_DATA ROWS_.
==================================================

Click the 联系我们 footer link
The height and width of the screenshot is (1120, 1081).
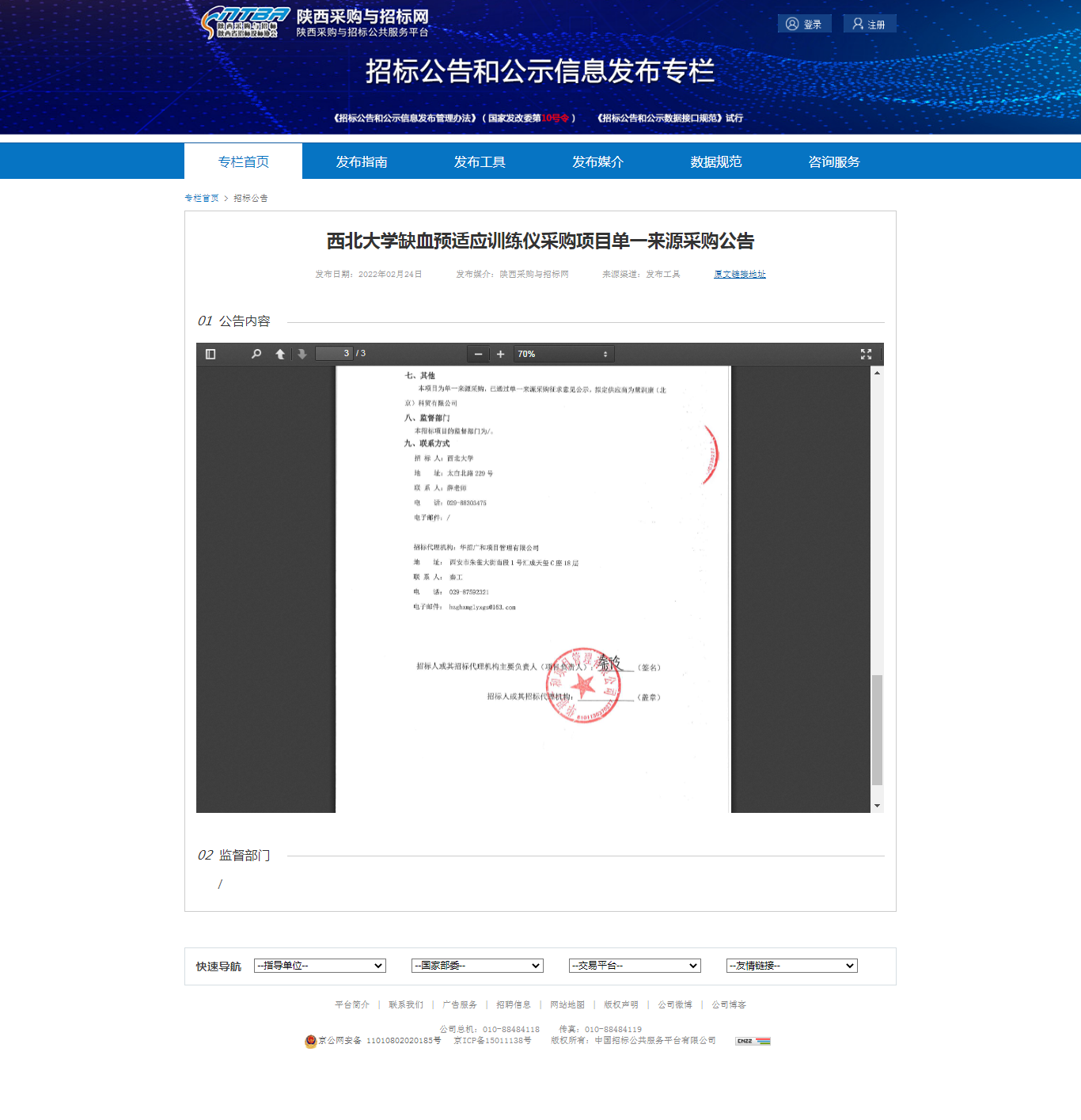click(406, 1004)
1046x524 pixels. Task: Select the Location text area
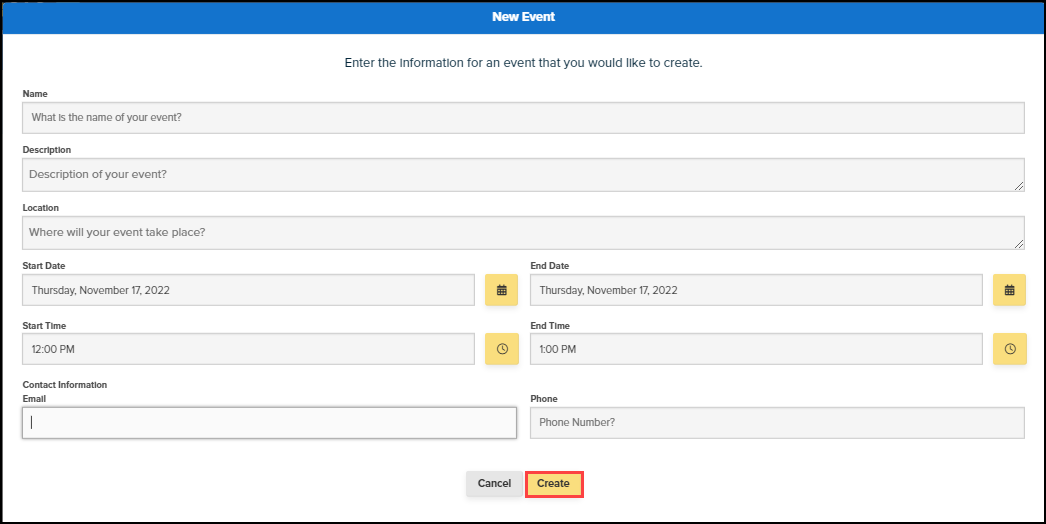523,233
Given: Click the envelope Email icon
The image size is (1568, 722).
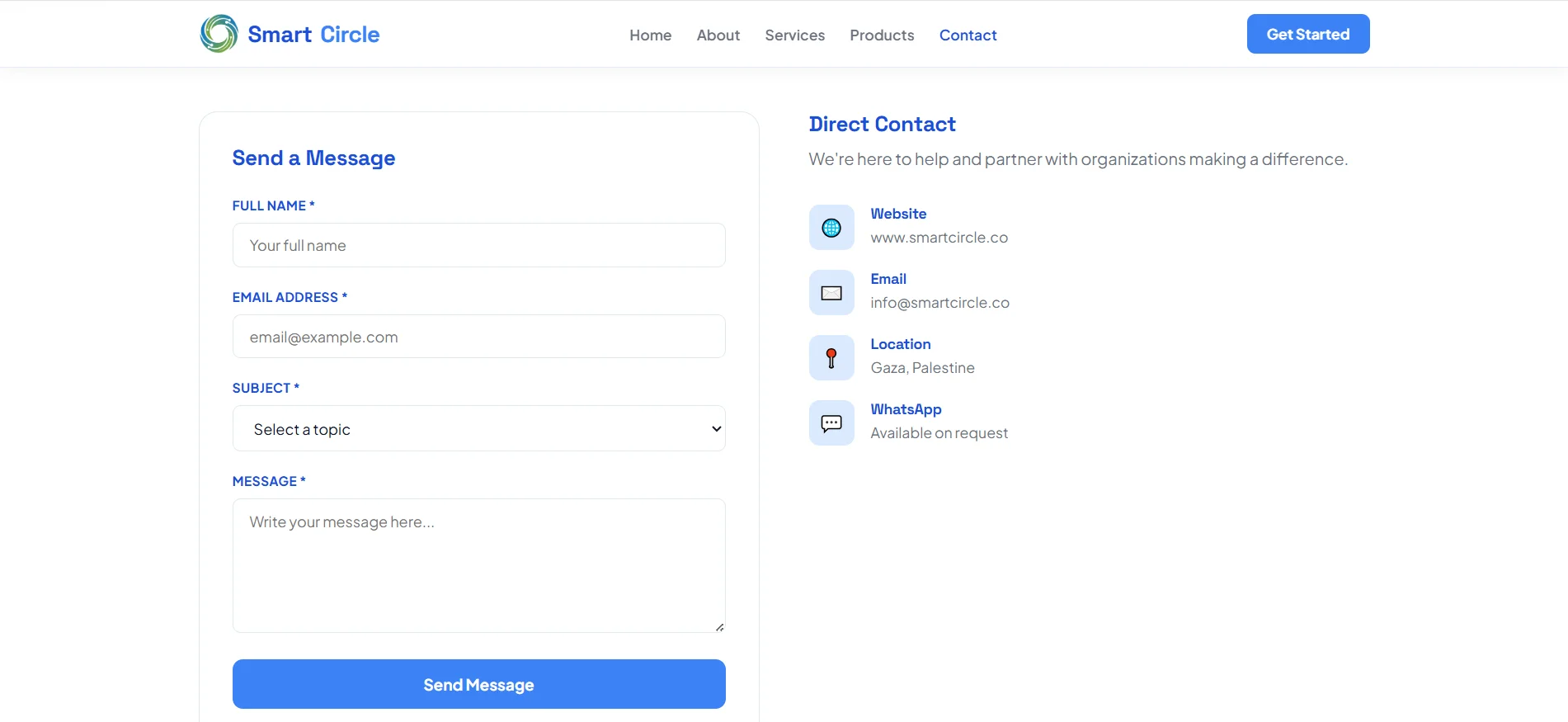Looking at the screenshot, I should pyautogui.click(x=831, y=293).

==================================================

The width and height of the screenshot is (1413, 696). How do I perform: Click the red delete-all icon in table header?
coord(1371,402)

==================================================

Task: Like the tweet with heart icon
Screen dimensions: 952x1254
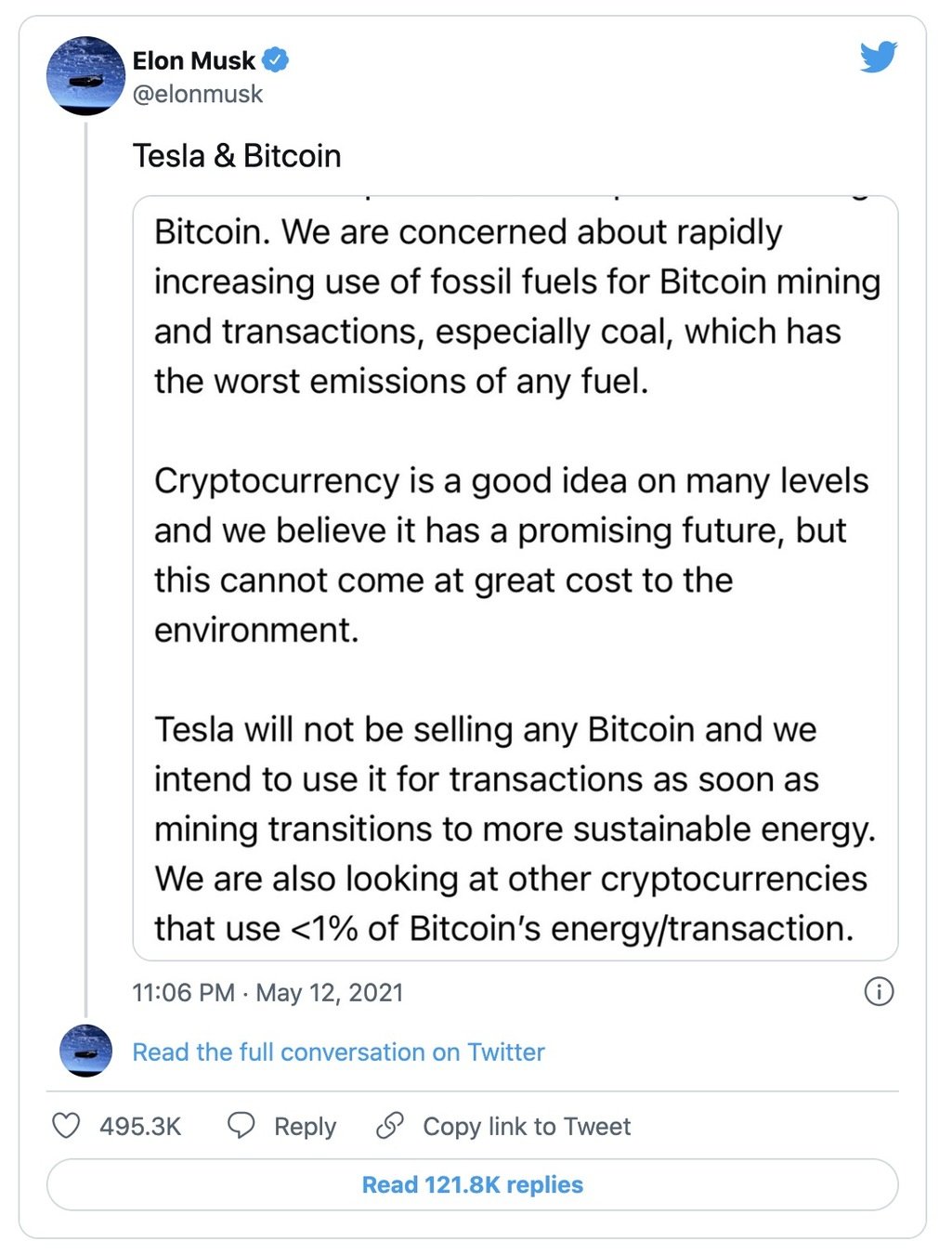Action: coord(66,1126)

==================================================

_DIRECTIONS_. Repeat the material verbatim, from the line with "Task: Like the tweet with heart icon" up to and including the line with "Action: coord(66,1126)", leaving the pictures out of your answer.

_THE ANSWER_.
Task: Like the tweet with heart icon
Screen dimensions: 952x1254
Action: coord(66,1126)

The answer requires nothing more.